Rewrite every line of the items below as one numbered list. Skip blank lines and leave out the pictures.

**SUPPLIED INFORMATION**
## start

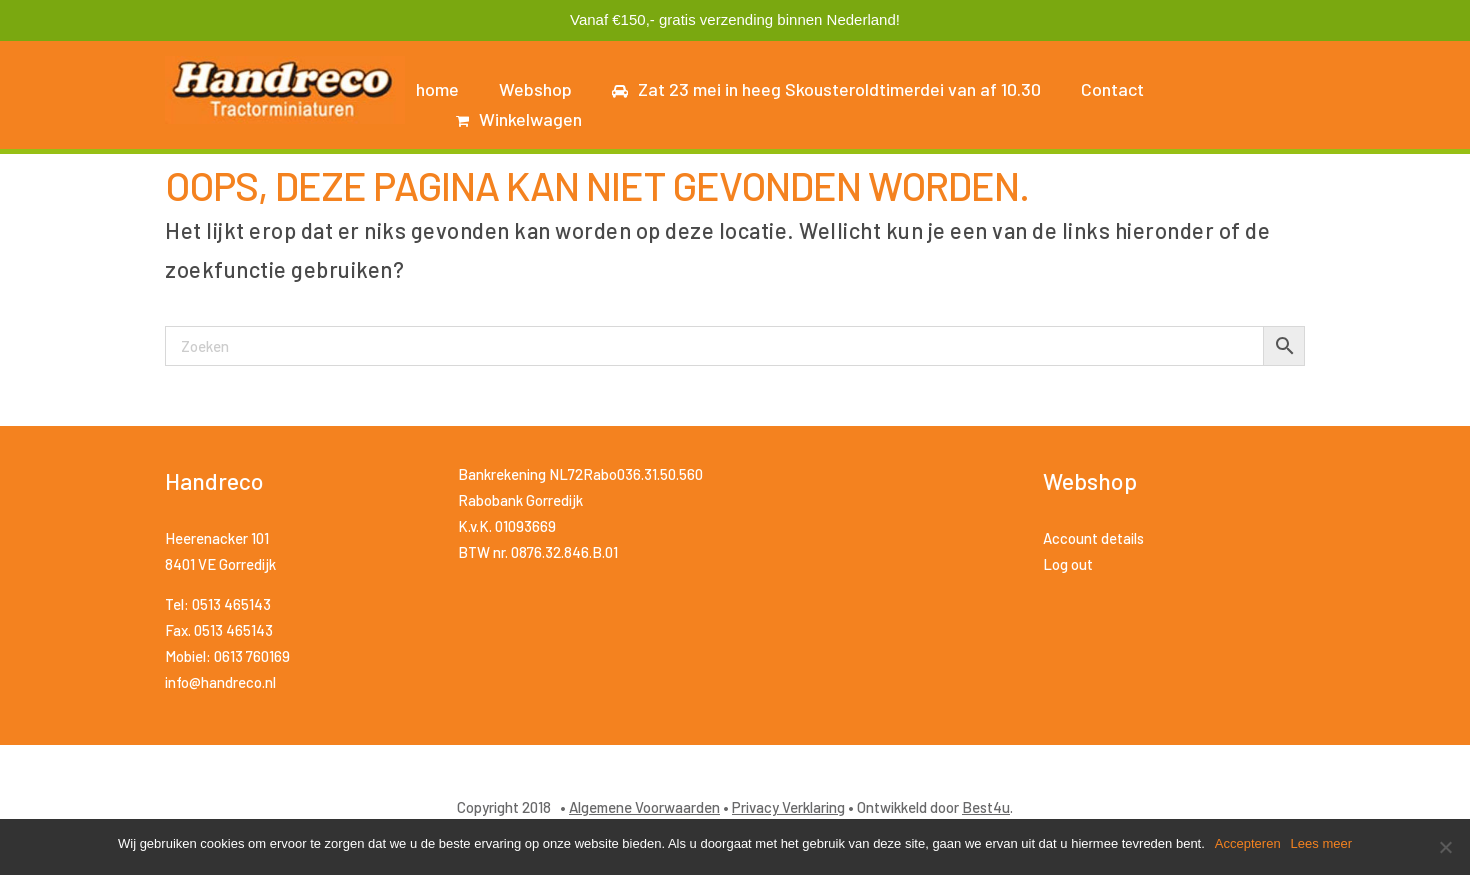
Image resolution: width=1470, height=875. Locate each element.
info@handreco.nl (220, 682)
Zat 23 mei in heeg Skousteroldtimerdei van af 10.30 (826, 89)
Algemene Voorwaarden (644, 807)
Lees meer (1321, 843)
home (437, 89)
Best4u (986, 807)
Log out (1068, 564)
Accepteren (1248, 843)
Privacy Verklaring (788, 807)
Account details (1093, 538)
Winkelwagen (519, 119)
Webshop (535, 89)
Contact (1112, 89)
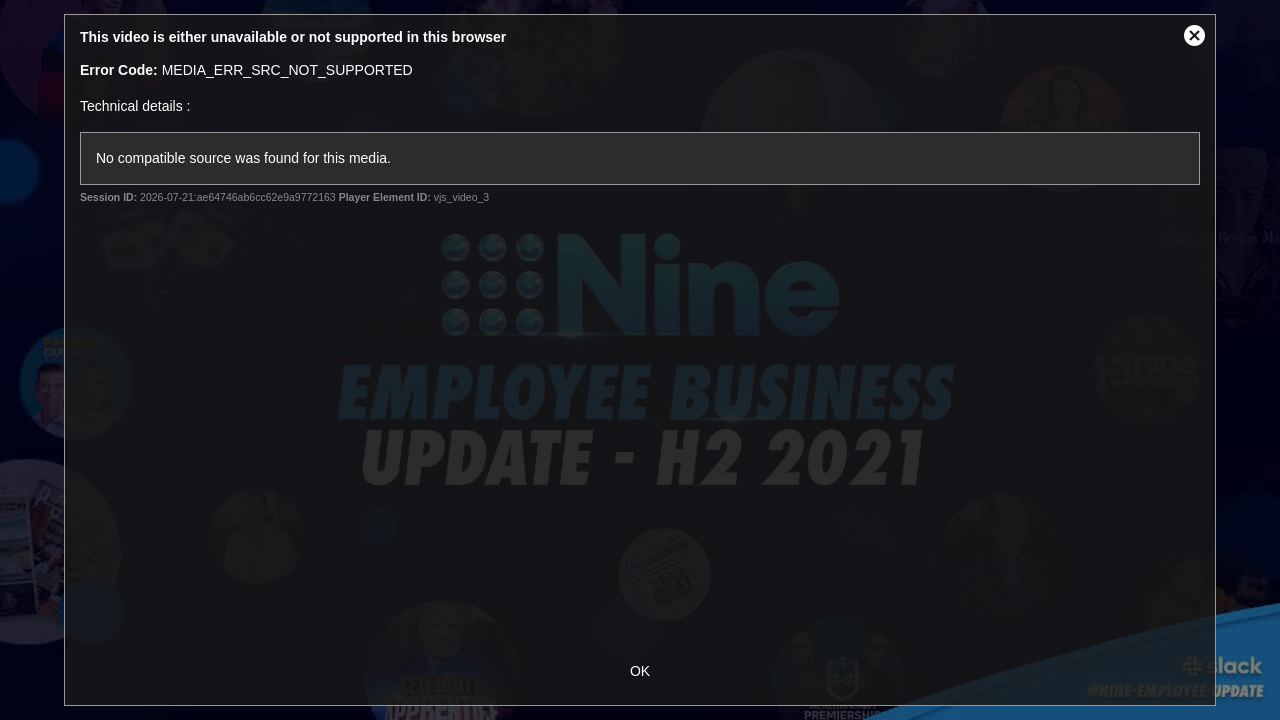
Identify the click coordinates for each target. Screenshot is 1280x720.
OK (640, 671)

## end

**RIGHT ANSWER**
1. Image resolution: width=1470, height=875. Locate each element.
2. info@handreco.nl (220, 682)
3. Zat 23 mei in heeg Skousteroldtimerdei van af 10.30 (826, 89)
4. Algemene Voorwaarden (644, 807)
5. Lees meer (1321, 843)
6. home (437, 89)
7. Best4u (986, 807)
8. Log out (1068, 564)
9. Accepteren (1248, 843)
10. Privacy Verklaring (788, 807)
11. Account details (1093, 538)
12. Winkelwagen (519, 119)
13. Webshop (535, 89)
14. Contact (1112, 89)
15. Identify the click coordinates for each target. Screenshot is 1280x720.
16. OK (640, 671)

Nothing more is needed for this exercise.